Return the entries in full, exactly as they were written.

*** Opening Records for the exercise ***

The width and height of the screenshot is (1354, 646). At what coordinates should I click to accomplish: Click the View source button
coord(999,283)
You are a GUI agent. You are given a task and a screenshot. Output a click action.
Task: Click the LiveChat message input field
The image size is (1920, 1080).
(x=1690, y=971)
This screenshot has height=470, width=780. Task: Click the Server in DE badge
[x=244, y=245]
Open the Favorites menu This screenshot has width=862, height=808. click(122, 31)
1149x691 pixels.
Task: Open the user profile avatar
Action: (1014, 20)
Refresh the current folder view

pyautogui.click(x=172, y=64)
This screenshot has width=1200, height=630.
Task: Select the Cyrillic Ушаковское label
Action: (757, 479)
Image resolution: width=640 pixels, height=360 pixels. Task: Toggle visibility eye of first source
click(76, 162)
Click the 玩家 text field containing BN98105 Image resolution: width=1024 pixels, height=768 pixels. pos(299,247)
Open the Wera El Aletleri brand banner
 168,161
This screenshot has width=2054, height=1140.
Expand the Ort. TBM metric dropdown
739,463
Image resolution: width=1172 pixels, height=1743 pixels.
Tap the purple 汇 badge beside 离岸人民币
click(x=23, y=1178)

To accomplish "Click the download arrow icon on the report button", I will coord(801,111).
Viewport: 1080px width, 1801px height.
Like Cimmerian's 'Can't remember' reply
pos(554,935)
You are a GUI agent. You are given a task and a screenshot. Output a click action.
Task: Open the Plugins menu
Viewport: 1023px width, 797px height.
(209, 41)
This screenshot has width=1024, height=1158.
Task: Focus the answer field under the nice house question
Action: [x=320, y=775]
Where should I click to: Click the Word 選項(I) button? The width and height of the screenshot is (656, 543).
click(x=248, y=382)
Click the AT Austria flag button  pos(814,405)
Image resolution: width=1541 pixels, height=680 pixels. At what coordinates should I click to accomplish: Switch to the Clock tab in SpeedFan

*** Closing Records for the exercise ***

● **Task answer**
The width and height of the screenshot is (1354, 646). At what coordinates should I click to accomplish: Click the View source button
coord(999,283)
You are a GUI agent. You are given a task and a screenshot. Output a click action.
Task: Click the LiveChat message input field
The image size is (1920, 1080).
(x=1690, y=971)
This screenshot has height=470, width=780. Task: Click the Server in DE badge
[x=244, y=245]
Open the Favorites menu This screenshot has width=862, height=808. click(122, 31)
1149x691 pixels.
Task: Open the user profile avatar
Action: (1014, 20)
Refresh the current folder view

pyautogui.click(x=172, y=64)
This screenshot has width=1200, height=630.
Task: Select the Cyrillic Ушаковское label
Action: (757, 479)
Image resolution: width=640 pixels, height=360 pixels. Task: Toggle visibility eye of first source
click(76, 162)
Click the 玩家 text field containing BN98105 Image resolution: width=1024 pixels, height=768 pixels. pos(299,247)
Open the Wera El Aletleri brand banner
 168,161
This screenshot has width=2054, height=1140.
Expand the Ort. TBM metric dropdown
739,463
Image resolution: width=1172 pixels, height=1743 pixels.
Tap the purple 汇 badge beside 离岸人民币
click(x=23, y=1178)

To accomplish "Click the download arrow icon on the report button", I will coord(801,111).
Viewport: 1080px width, 1801px height.
Like Cimmerian's 'Can't remember' reply
pos(554,935)
You are a GUI agent. You are given a task and a screenshot. Output a click action.
Task: Open the Plugins menu
Viewport: 1023px width, 797px height.
(209, 41)
This screenshot has width=1024, height=1158.
Task: Focus the answer field under the nice house question
Action: [x=320, y=775]
Where should I click to: Click the Word 選項(I) button? The width and height of the screenshot is (656, 543).
click(x=248, y=382)
Click the AT Austria flag button  pos(814,405)
Image resolution: width=1541 pixels, height=680 pixels. At what coordinates should I click to accomplish: Switch to the Clock tab in SpeedFan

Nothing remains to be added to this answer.